I’ve talked in the past about how cool it is to have a root shell on your NAS. I’d like to take a moment to second that.
Some software that copies web logs off one of our readynas 1100s wasn’t working today. I got looking and it used a domain account. I realized pretty quickly it had stopped working when we had upgraded the NAS devices to the new domain, but we don’t use this one setup often enough to have noticed it had stopped running.
I logged into the readynas and used wbinfo to verify that winbind was working right. While poking around the log files I saw and error about proftpd and PAM. I’m lucky to have to of these readynas boxes, so I verified that the pam configs hadn’t changed compared to the production system. I then checked the proftpd binary and it had changed size. Raidiator appears to be debian based, you can see woody packages in a ‘dpkg -l’. Interestingly ‘dpkg -s proftpd’ shows version ‘1.3.0-9.netgear6’ on both machines, although it had definitely changed. I copied the proftpd binary from the production nas to the backup nas and restarted proftpd and authentication started working again.
5% chance it was a fluke, but I think it’s a real bug that slipped past QA and if not for being open source based I’d be sitting in a support queue rather than having the problem fixed and blogging about it already. Forum post here too.

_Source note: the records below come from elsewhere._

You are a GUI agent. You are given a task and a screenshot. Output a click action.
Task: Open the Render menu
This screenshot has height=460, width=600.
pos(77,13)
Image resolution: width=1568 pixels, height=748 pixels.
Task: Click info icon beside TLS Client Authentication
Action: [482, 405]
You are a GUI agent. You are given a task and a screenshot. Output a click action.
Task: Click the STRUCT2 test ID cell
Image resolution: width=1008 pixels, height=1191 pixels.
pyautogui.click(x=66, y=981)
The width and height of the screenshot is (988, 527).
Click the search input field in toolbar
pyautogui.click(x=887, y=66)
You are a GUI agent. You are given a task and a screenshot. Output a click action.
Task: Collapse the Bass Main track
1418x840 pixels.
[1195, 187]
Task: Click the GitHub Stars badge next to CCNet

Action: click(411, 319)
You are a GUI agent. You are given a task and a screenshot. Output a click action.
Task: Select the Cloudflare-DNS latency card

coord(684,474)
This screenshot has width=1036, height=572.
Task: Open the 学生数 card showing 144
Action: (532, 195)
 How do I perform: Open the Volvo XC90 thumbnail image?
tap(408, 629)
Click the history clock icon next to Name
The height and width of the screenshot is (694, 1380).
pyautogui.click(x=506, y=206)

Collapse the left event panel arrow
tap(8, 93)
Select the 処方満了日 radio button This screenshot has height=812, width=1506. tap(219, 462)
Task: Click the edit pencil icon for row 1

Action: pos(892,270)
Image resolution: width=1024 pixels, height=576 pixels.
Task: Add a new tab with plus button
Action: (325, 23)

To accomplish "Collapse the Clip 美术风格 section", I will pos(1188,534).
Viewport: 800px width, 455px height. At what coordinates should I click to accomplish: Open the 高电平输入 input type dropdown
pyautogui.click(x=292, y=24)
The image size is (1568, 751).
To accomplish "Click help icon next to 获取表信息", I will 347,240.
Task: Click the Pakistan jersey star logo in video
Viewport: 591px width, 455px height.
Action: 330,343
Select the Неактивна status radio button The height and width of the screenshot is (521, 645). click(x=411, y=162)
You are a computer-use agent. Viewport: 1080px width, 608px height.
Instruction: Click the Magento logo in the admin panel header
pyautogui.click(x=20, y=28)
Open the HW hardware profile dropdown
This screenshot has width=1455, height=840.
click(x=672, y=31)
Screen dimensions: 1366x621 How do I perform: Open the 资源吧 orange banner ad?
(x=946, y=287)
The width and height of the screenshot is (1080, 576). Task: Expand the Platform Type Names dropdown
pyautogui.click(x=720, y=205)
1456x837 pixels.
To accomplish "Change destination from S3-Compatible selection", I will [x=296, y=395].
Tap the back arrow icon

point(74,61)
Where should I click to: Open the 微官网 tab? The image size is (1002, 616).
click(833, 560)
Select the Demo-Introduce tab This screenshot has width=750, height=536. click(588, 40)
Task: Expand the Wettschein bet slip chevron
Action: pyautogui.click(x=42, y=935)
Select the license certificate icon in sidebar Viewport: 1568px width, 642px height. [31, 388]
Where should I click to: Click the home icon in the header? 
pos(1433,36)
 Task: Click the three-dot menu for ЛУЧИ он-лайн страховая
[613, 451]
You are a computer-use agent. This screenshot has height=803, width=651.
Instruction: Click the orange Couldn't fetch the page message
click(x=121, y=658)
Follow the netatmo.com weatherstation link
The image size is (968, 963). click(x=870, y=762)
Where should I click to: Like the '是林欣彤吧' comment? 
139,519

They’ve been adding lots of cool features to the ReadyNAS line, like a built in bittorrent client and some neat photo support. It already supports CIFS and things like rsync, making it pretty accessible and functional out of the box. Besides what looks like decent support for third party development. That there’s a real usable website separate from the netgear main site points to there being some decent smart people behind the project, and possibly at Netgear for letting their acquisition do some things the right way.
Despite the RND4000 (4 Disk desktop model without disks) being about $800, I want one just to hack on raidiator. Too bad it’s not a fully open source distro.